▸ **TEXT PROVIDED**
Wednesday, August 24, 2011
Angel (complete series)
I started watching Angel via my roommate's DVD sets back in 2006, slowly progressing through Season 1 and even more slowly working my way through Season 2 making it as far as the end of the second disc before abandoning the series, not picking it up again until March of this year when the full run was uploaded to Netflix.
I found the first season a slog to get through, and my original impression still holds true. It's the difference between Buffy's serialized nature and the episodic format Angel adopted for the first season and a half of its existence. Where I left off in the second series - episode 8 - for my lengthy gap in viewership, was actually just the beginning of the first overreaching story arc culminating the return of Darla, now human with a soul, and the impact that has on Angel. It was the Darla arc that actually turned me around and got me invested in the show, as it showed some real depth to Angel's prophetic mission, framed in the context of his past as represented by his old lover. It was that arc that really started to build Angel into a Wolverine-like character, an old warrior, still not that bright despite his age, with a hell of a lot of inner turmoil and demons to escape. Much brooding abounds.
I was sad to see Elisabeth Rohm's departure from the show in the second season as "the cop who knows what's going on" but she got a good (if unresolved) sendoff. Meanwhile, I welcomed Andy Hallett's increasing presence as "the Host", later given a name: "Lorne, as in green". Hallett was such a wonderful character actor and an exceptionally bright presence, I was sad to learn he passed away shortly after the show had wrapped for good. There was a fun Buffy throw-back episode where Cordelia's old friend Harmony comes to visit, Cordy unaware at first that she had turned into a vampire. It's a cute one-off which had a surprise payoff for season 5. As well, Lindsey, pretty much Angel's chief nemesis of the series to that point, made a sudden and surprising departure towards the end of the season, more surprising in that he teamed up with Angel before vacating Wolfram and Hart for good, allowing Layla to step up as Angel's new rival.

▸ **EXTRACTED ENTRIES**
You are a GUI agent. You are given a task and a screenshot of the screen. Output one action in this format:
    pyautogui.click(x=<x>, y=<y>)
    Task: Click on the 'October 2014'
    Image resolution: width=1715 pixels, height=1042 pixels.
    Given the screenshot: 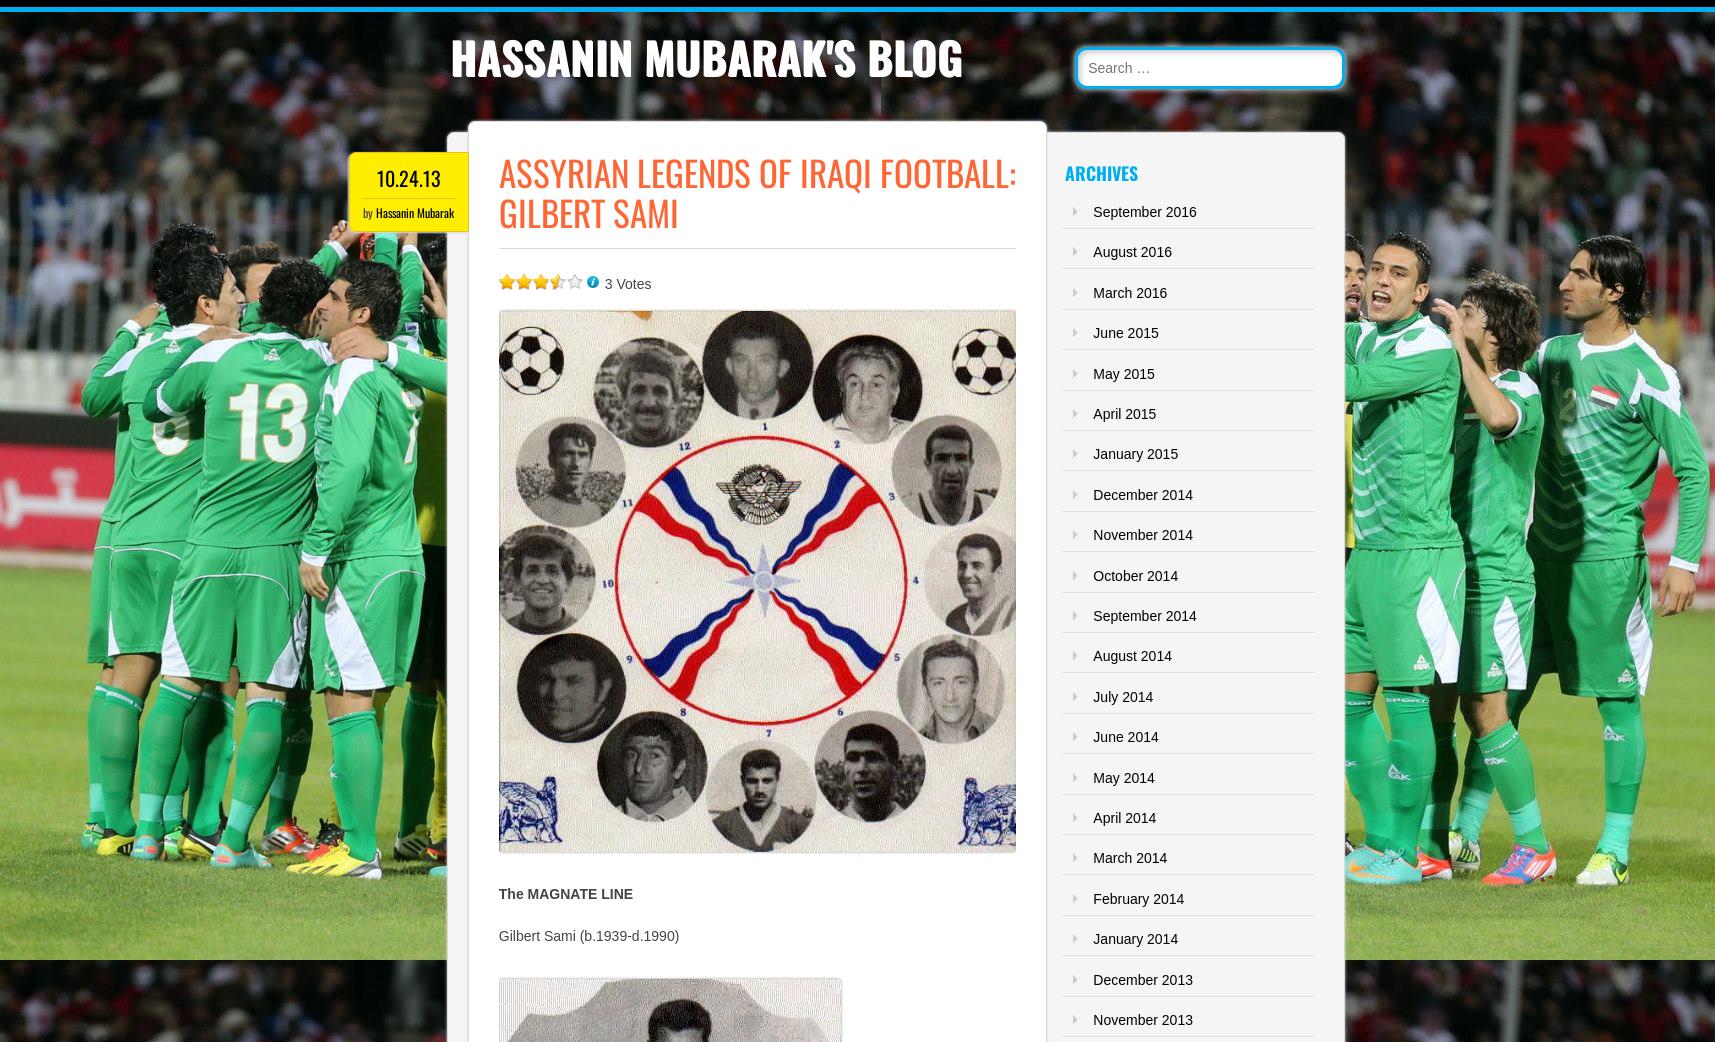 What is the action you would take?
    pyautogui.click(x=1091, y=573)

▸ **WRITTEN INSTRUCTION 1**
Please format the stretch of the entries from their start through the line that contains "Image resolution: width=1715" as a JSON list of strings, one string per line, leaving out any blank lines.
▸ **WRITTEN INSTRUCTION 2**
Resume the Angel review right after its final sentence and keep writing it.
The Angel review and the entries come from unrelated sources.

▸ **FINAL ANSWER 1**
[
  "You are a GUI agent. You are given a task and a screenshot of the screen. Output one action in this format:",
  "    pyautogui.click(x=<x>, y=<y>)",
  "    Task: Click on the 'October 2014'",
  "    Image resolution: width=1715 pixels, height=1042 pixels."
]

▸ **FINAL ANSWER 2**
By the end of the second season, the Wolfram and Hart angle had started to play itself out in tedious repetition. I knew in advance there was a payoff in season five, but there was a lot of treading water between those seasons. About the best aspect to come of W&H was Angel's answer to "what do you do when a bloodthirsty vampire winds up in the middle of a room full of lawyers" (lock the doors) which was one of the darkest and most powerful moments on the show.
While there was the "Darla" arc, it wasn't all pervasive, and the actual second season closed with a three-part story taking place in Pylea, Lorne's demonic homeworld, and while a complete tonal shift for the show, venturing into sword-and-sorcery light-fantasy, it was a welcome diversion.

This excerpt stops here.